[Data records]
_ _ _ _ _ _ _

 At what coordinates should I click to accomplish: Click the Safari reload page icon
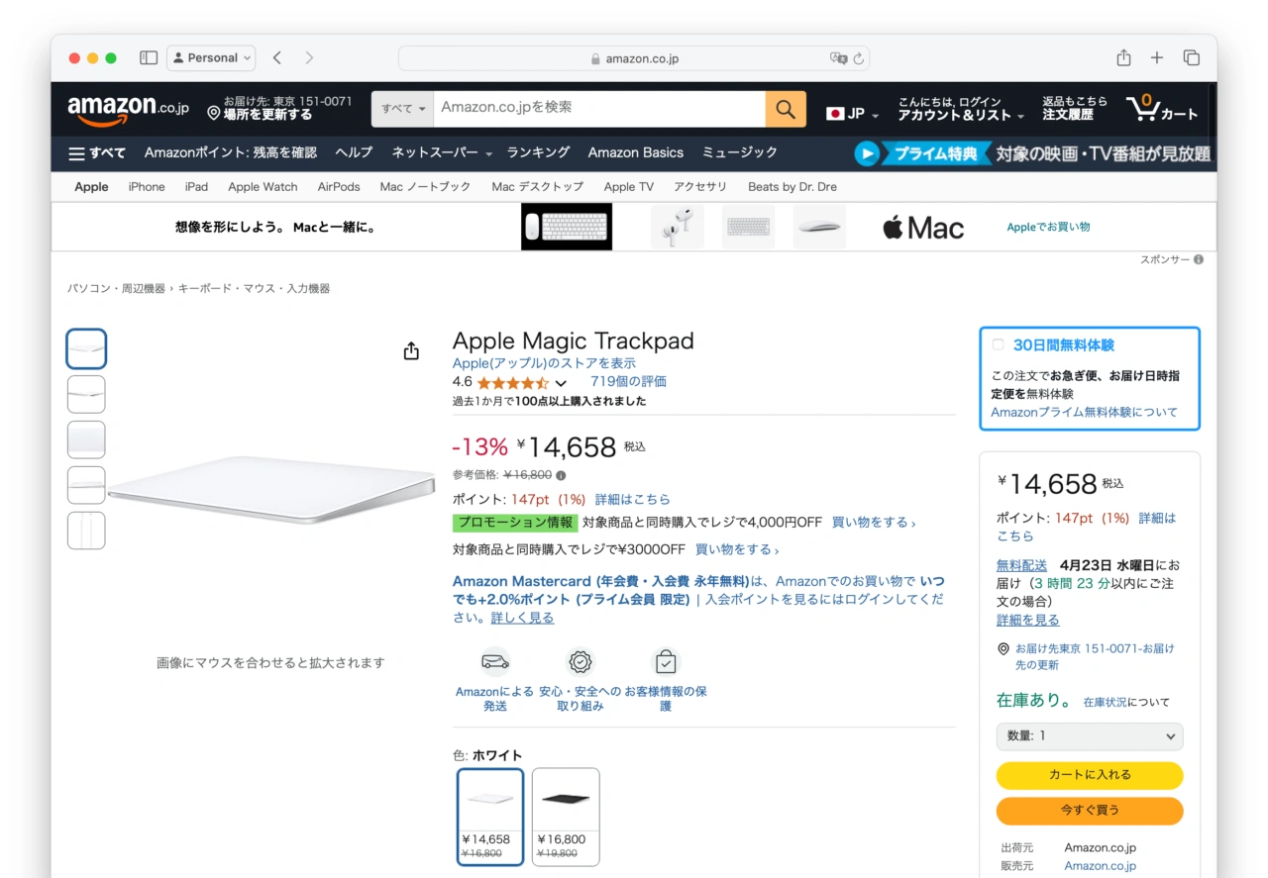click(859, 58)
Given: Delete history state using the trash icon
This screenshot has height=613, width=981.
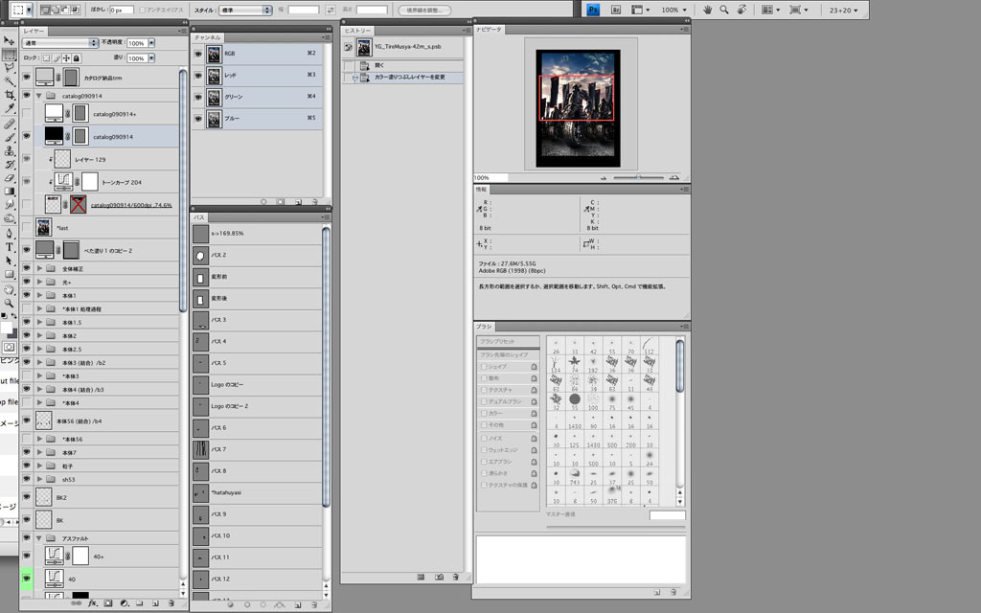Looking at the screenshot, I should click(456, 577).
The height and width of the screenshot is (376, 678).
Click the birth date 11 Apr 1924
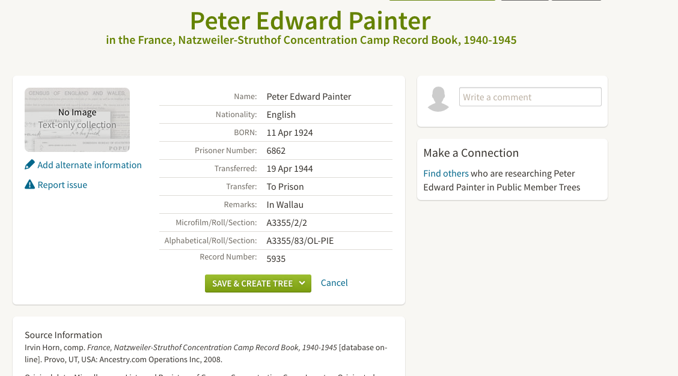289,133
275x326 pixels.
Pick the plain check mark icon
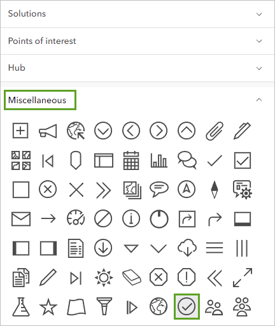pyautogui.click(x=215, y=160)
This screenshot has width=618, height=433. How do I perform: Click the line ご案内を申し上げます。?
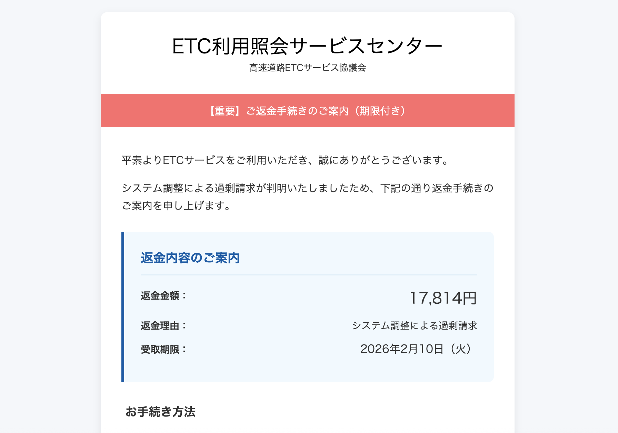pos(176,206)
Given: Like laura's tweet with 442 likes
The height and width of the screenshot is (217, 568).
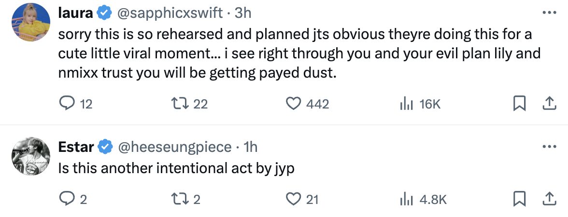Looking at the screenshot, I should 294,104.
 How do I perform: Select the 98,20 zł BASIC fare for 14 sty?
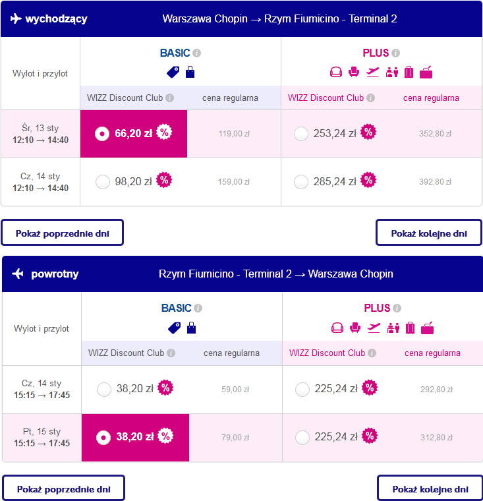tap(103, 182)
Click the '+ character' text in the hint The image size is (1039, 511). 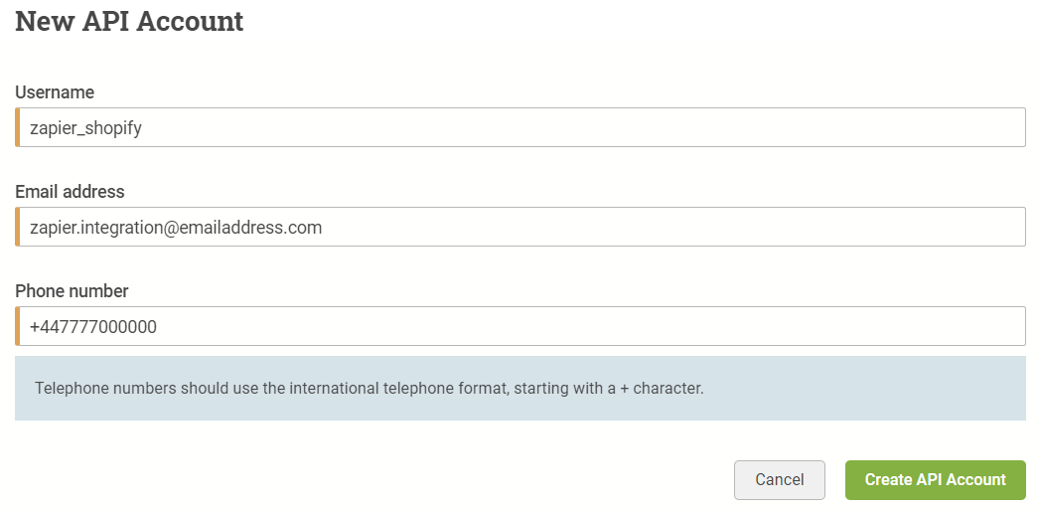pos(662,389)
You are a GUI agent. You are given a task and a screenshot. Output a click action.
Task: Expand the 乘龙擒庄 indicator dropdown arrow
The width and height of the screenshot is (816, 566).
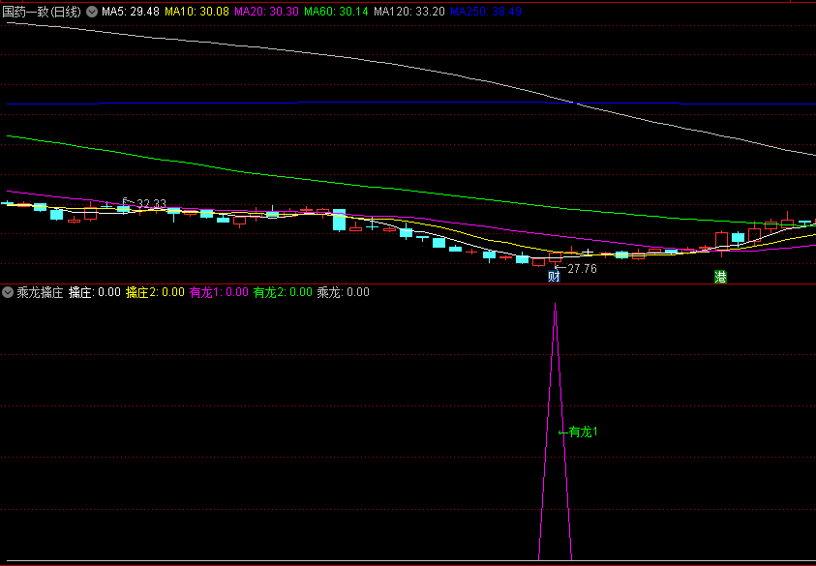[8, 292]
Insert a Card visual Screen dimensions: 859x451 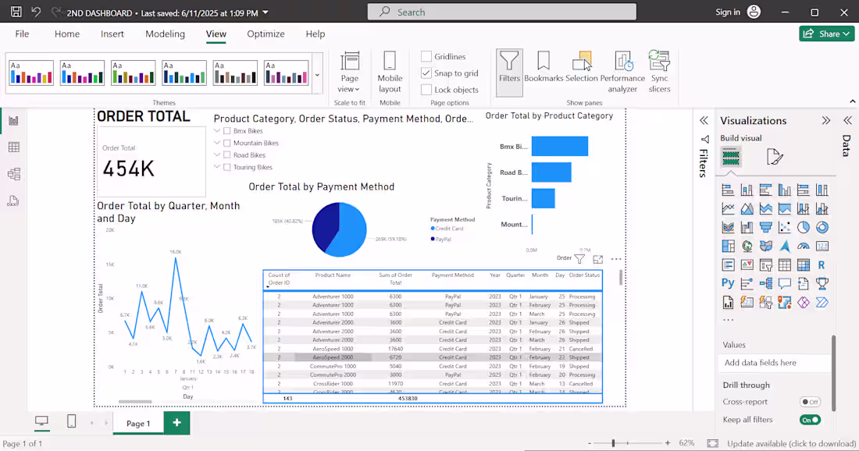[822, 246]
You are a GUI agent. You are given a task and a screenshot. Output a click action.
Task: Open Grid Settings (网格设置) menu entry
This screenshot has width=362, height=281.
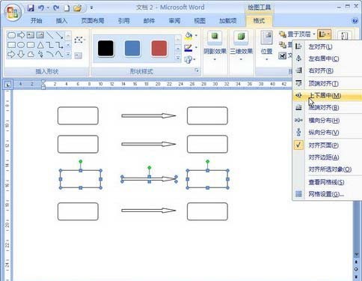click(x=327, y=194)
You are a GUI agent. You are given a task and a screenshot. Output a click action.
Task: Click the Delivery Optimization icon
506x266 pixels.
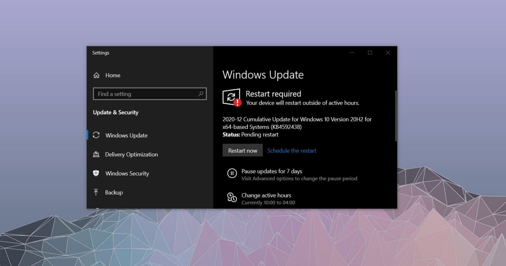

_ _ _ _ _ _ _

§ **EXERCISE**
Would you transcribe exactly, and only, the lines from the one containing "This screenshot has width=362, height=281." through the last line of the records above, both included, leaving out the pictures?

§ **WRITTEN ANSWER**
This screenshot has width=362, height=281.
click(x=327, y=194)
You are a GUI agent. You are given a task and a screenshot. Output a click action.
Task: Click the Delivery Optimization icon
506x266 pixels.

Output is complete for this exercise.